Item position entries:
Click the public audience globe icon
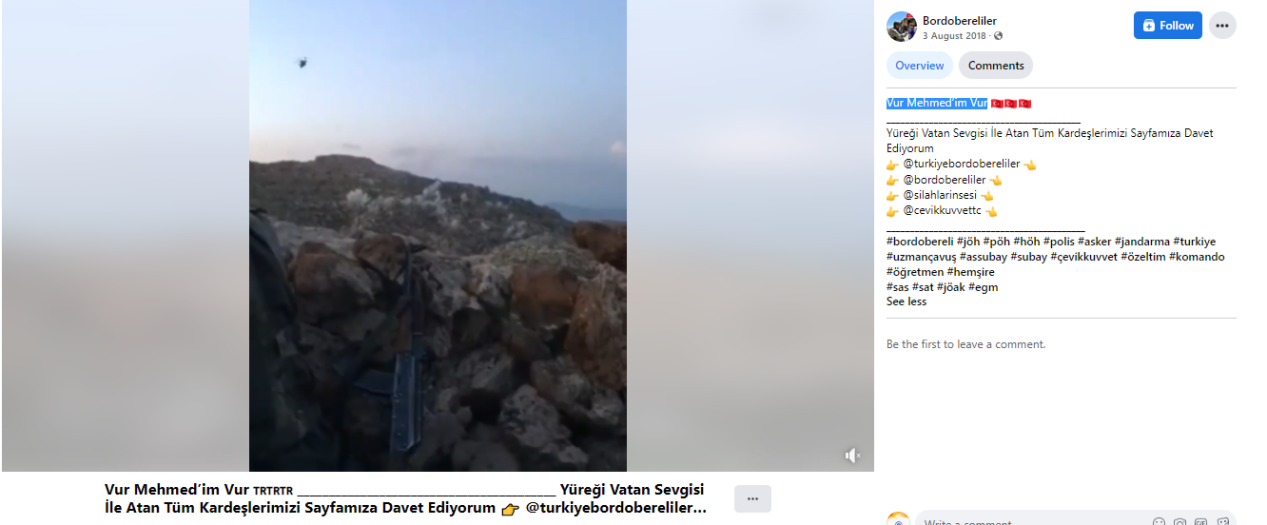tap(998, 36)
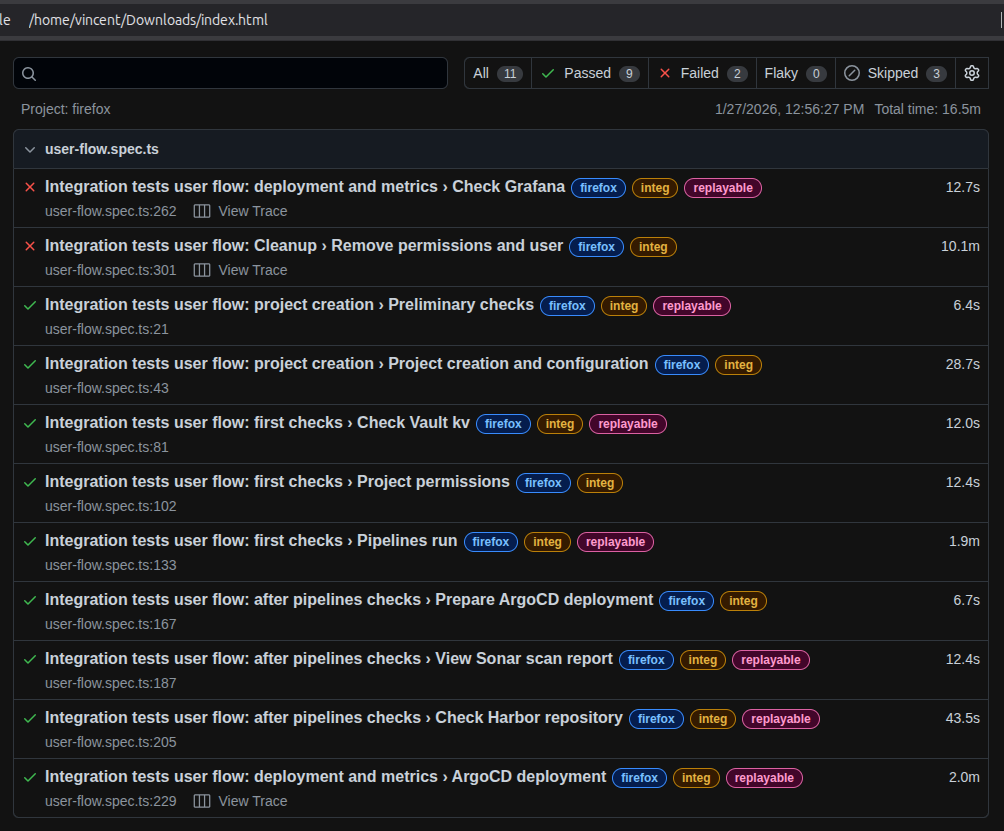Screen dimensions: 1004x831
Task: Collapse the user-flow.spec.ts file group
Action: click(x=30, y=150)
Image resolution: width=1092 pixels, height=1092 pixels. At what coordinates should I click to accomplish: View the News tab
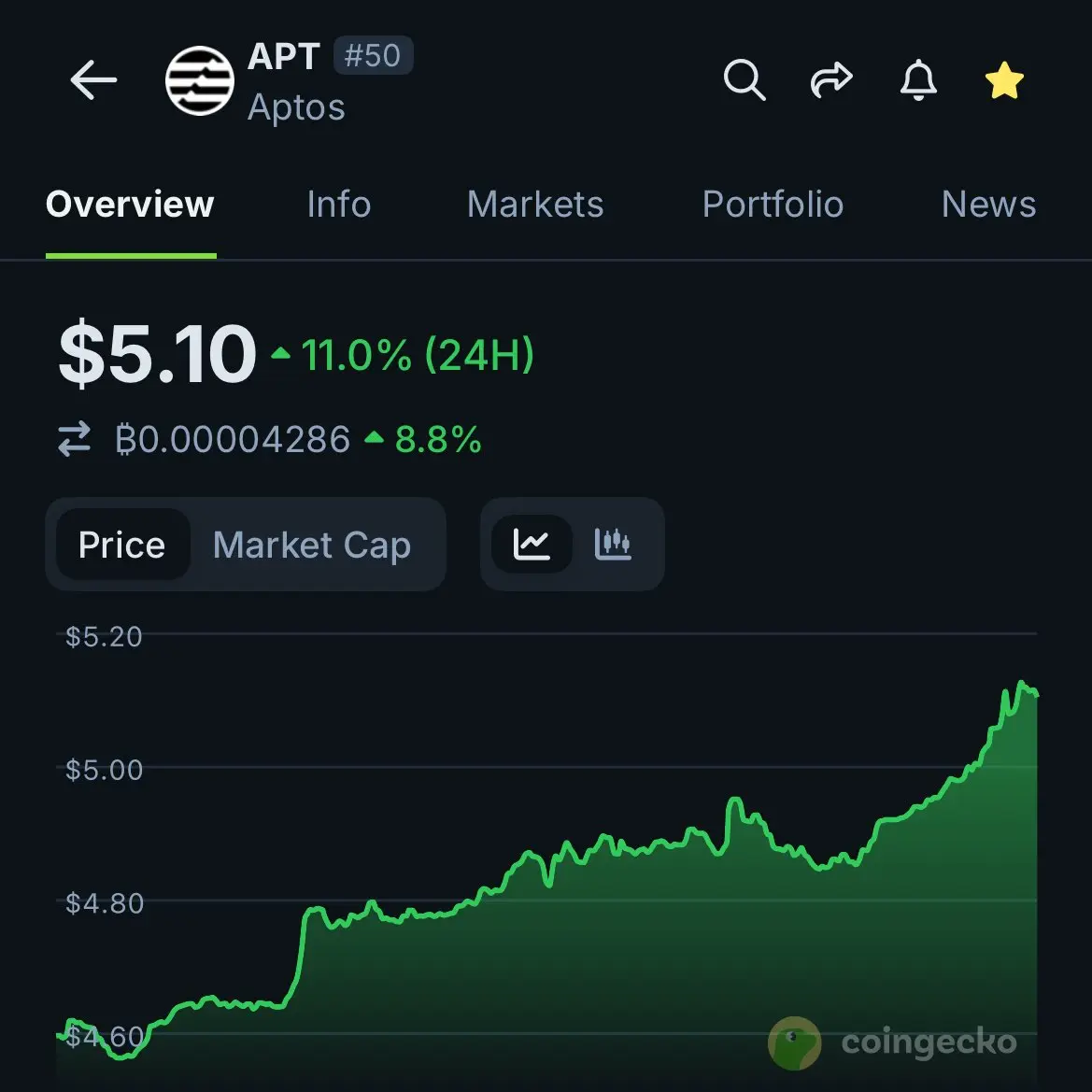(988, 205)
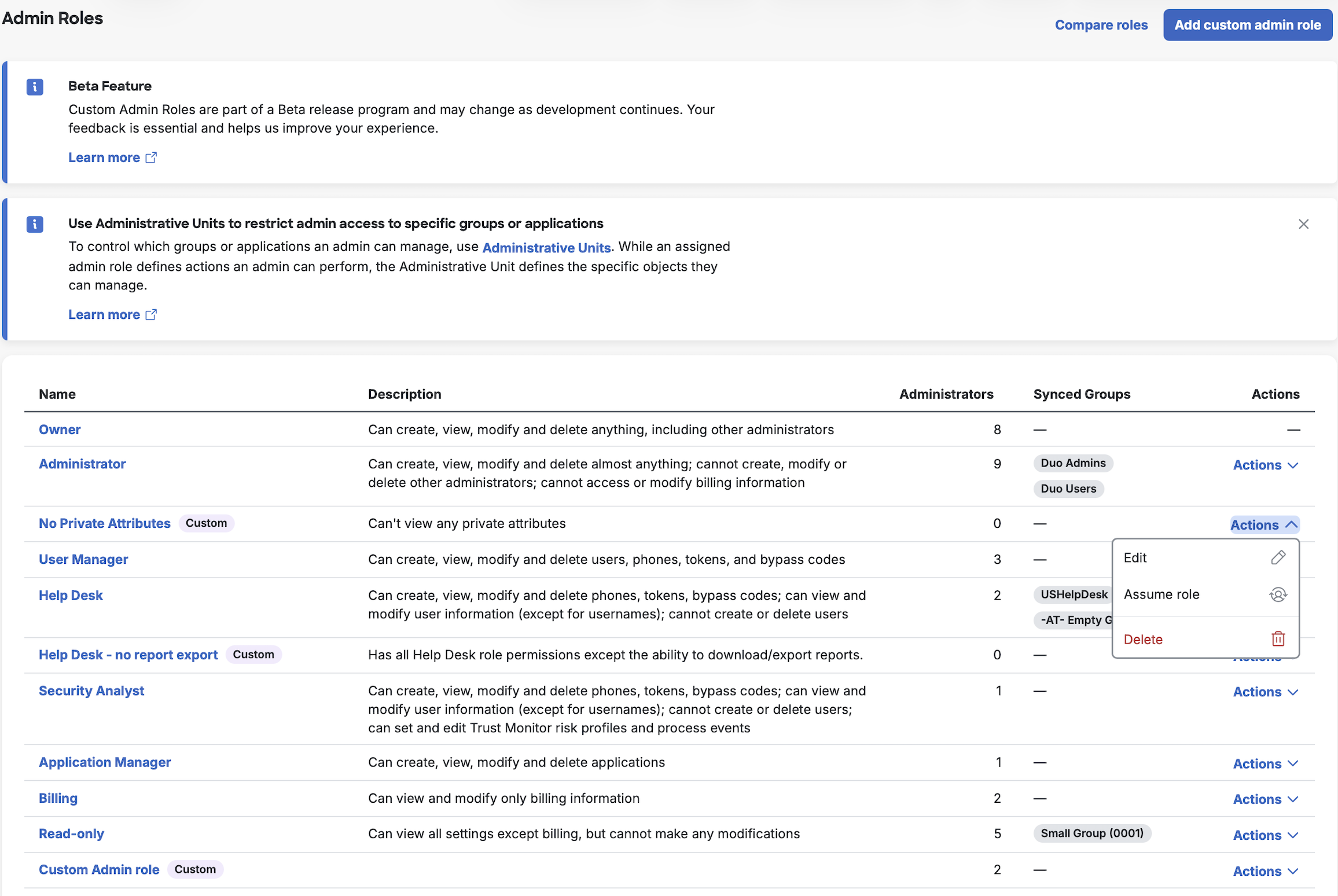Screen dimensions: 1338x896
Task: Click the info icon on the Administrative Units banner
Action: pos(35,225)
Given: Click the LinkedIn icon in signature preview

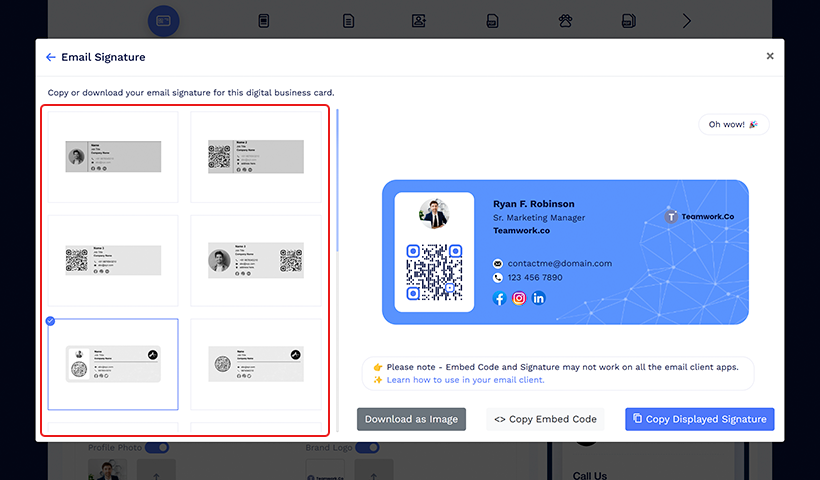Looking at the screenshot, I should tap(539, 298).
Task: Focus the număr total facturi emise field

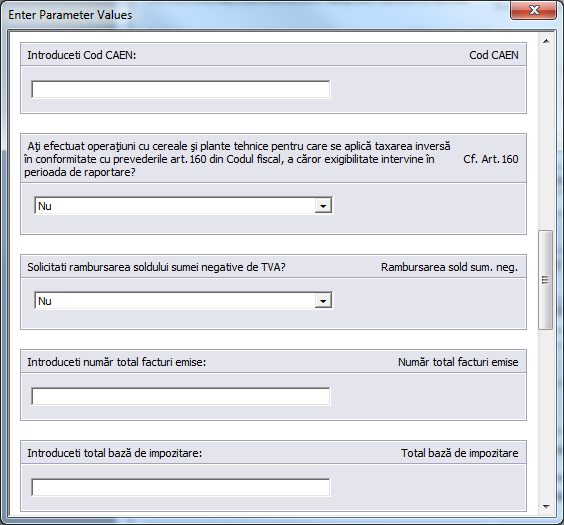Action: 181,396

## Problem to work on
Can you reproduce every item above word for word, leaving out the pictures?

## Exercise answer
Click the public audience globe icon
tap(998, 36)
Screen dimensions: 1004x831
Task: Collapse the user-flow.spec.ts file group
Action: click(x=30, y=150)
Image resolution: width=1092 pixels, height=1092 pixels. At what coordinates should I click to accomplish: View the News tab
(988, 205)
Screen dimensions: 1338x896
Task: Click the info icon on the Administrative Units banner
Action: pos(35,225)
Given: Click the LinkedIn icon in signature preview

Looking at the screenshot, I should tap(539, 298).
Task: Focus the număr total facturi emise field

Action: 181,396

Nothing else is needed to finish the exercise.